A mortally wounded gladiator, facing death with grace and dignity, is contemplating the laurel crown he was awarded for his courage. This was Pierre Julien’s second admission piece for the Académie Royale de Peinture et de Sculpture and a crucial work for him. He had presented another piece for admission in 1776, a statue of Ganymede (Louvre) and had been refused, possibly due to his teacher, Guillaume II Coustou’s, lack of support for his too talented pupil. Humiliated by this unjust failure, Julien had thought of becoming a naval sculptor but, encouraged by friends, persevered and presented Dying Gladiator to the Académie in 1778. He was admitted on 27 March 1779 and appointed an assistant teacher in 1781. Acclaim for the sculpture at the 1779 Salon made amends for the affront of 1776.

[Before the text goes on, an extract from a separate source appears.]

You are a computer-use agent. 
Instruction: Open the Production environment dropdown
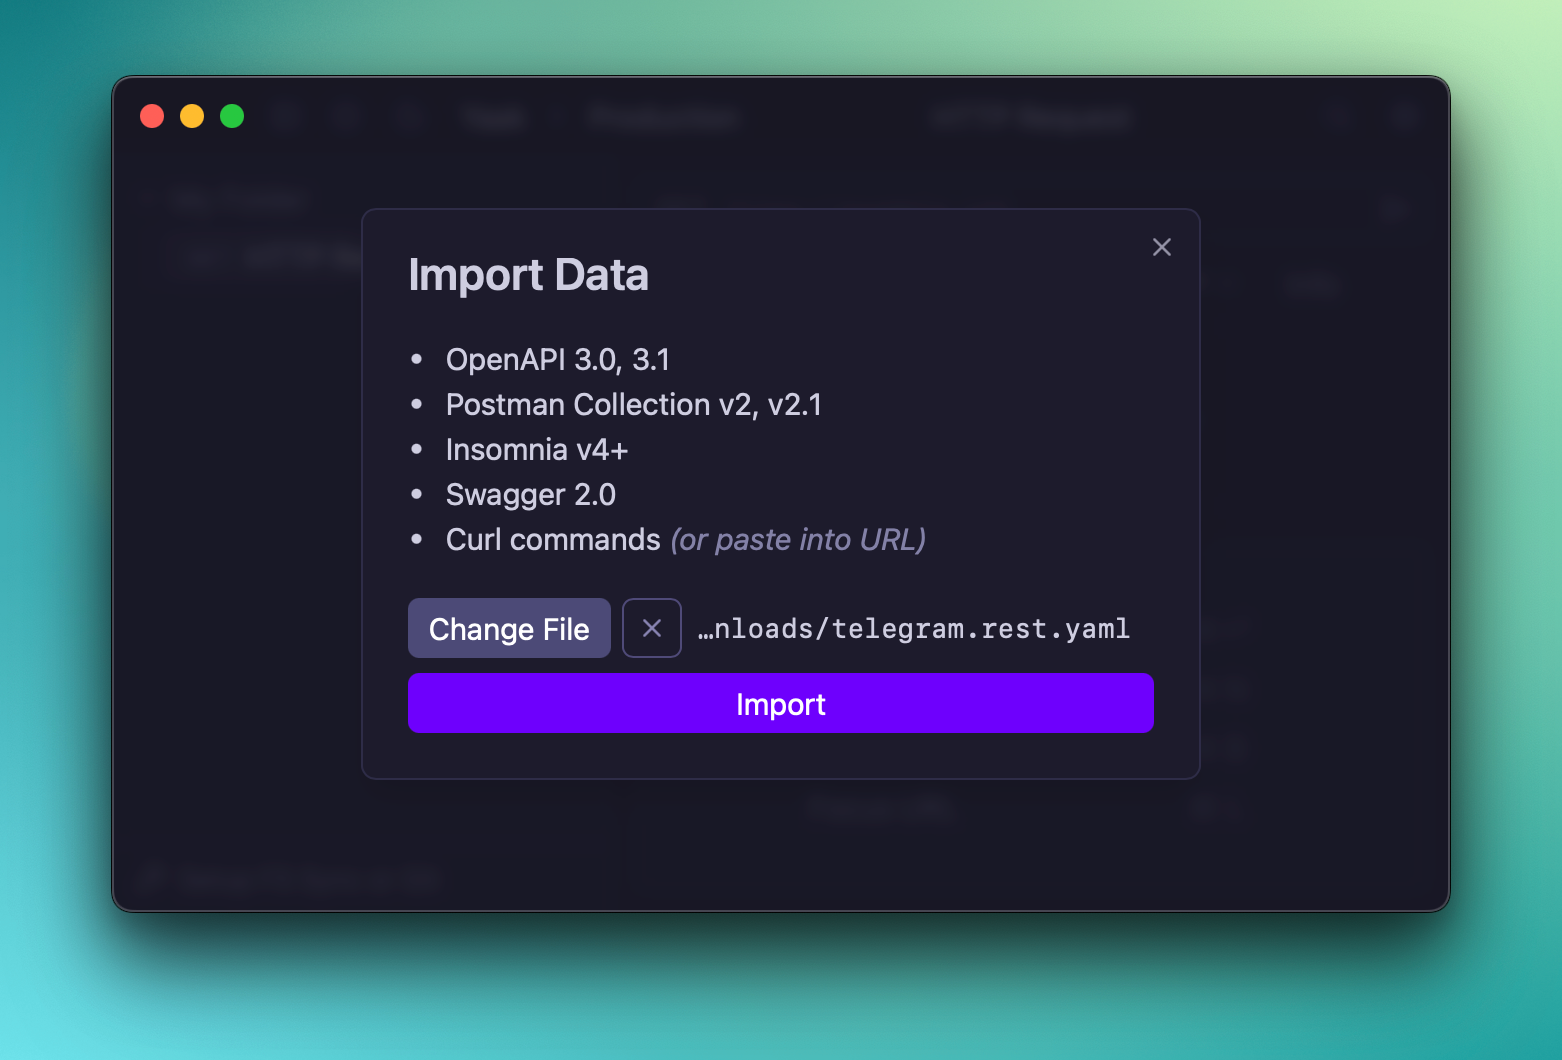coord(661,116)
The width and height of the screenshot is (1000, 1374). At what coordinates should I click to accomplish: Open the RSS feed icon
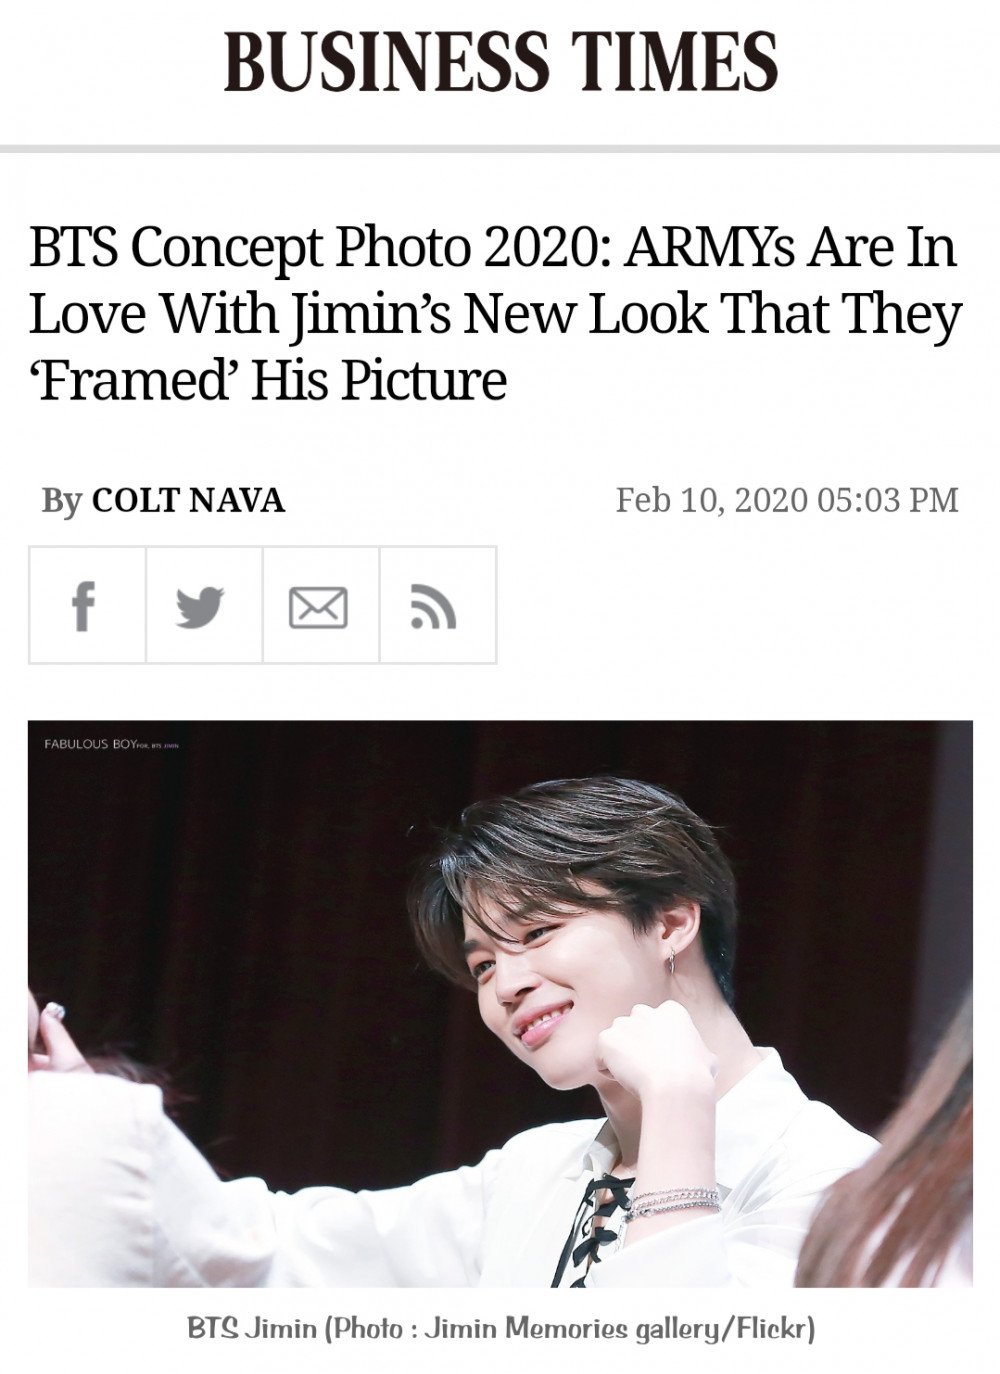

In this scholarly work, the artist demonstrated his mastery of academic criteria whilst asserting personal qualities. The statue is a proclamation of his knowledge of antique sculpture. He was reinterpreting the Dying Gladiator in the Capitoline Museum in Rome, a marble copy of which he had sculpted during his stay at the Académie de France in Rome from 1769 to 1772. The pose of the legs seems to have been inspired by the famous antique sculpture The Knife Grinder in Florence, a marble copy of which was executed by the Italian Foggini in 1684 for Versailles (now in the Louvre). Julien’s nude gladiator demonstrates his complete mastery of anatomy, and also drapery at the rear of the statue. But it was the sculptor’s personal contribution which imbues the work with its sensitivity: the elegant proportions, unctuous modelling and delicate execution (the finesse of the hands, laurel leaves and strands of hair), the marble’s perfect finish and the rendering of textures (the polish of the shield and sword suggest their metallic brilliance).
The work is a dazzling testimony to the renaissance of classical sensibility, albeit in a codified genre. The return to antiquity and nature, begun in the 1740s by the sculptors Edme Bouchardon and Jean-Baptiste Pigalle, asserted itself in the 1770s. Julien was exalting the heroism of a man overcoming his pain and stoically dying in silence. The balanced composition, dignified pose, discreet chest wound and restrained expression are formal echoes of this heroic serenity. Like the Laocoon, one of the most admired antique statues at that time, the gladiator is in agony but not crying out in pain, and it is this dignity in suffering which makes the figure more sensitive and inward-looking. A critic at the 1779 Salon conveyed our empathy: “He is a wretched soul expiring, whose pain we share, in short, this figure is all soul.”